— begin Material provided —

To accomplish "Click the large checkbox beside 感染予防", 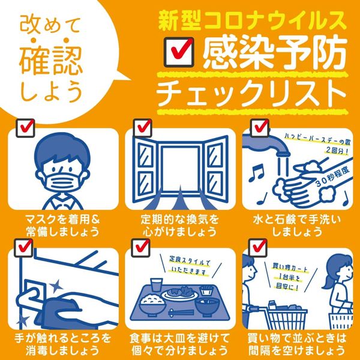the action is coord(179,52).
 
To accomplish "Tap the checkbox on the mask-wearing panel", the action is coord(25,128).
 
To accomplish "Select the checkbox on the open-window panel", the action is coord(143,128).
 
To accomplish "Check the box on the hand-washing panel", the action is coord(259,128).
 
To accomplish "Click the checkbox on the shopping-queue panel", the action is coord(257,248).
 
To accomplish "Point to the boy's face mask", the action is coord(65,180).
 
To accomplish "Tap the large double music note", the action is coord(257,172).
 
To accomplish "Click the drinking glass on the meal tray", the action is coord(156,285).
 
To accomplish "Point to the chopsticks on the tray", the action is coord(181,313).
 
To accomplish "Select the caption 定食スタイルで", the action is coord(190,261).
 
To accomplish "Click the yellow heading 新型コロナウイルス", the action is coord(252,22).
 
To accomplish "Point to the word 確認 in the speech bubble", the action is coord(50,61).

— end Material provided —

__Instructions to follow__
Count the lines in the rows above that contain the string "Point", matching case exactly, and reply with the number alone.

__Response to this task__
3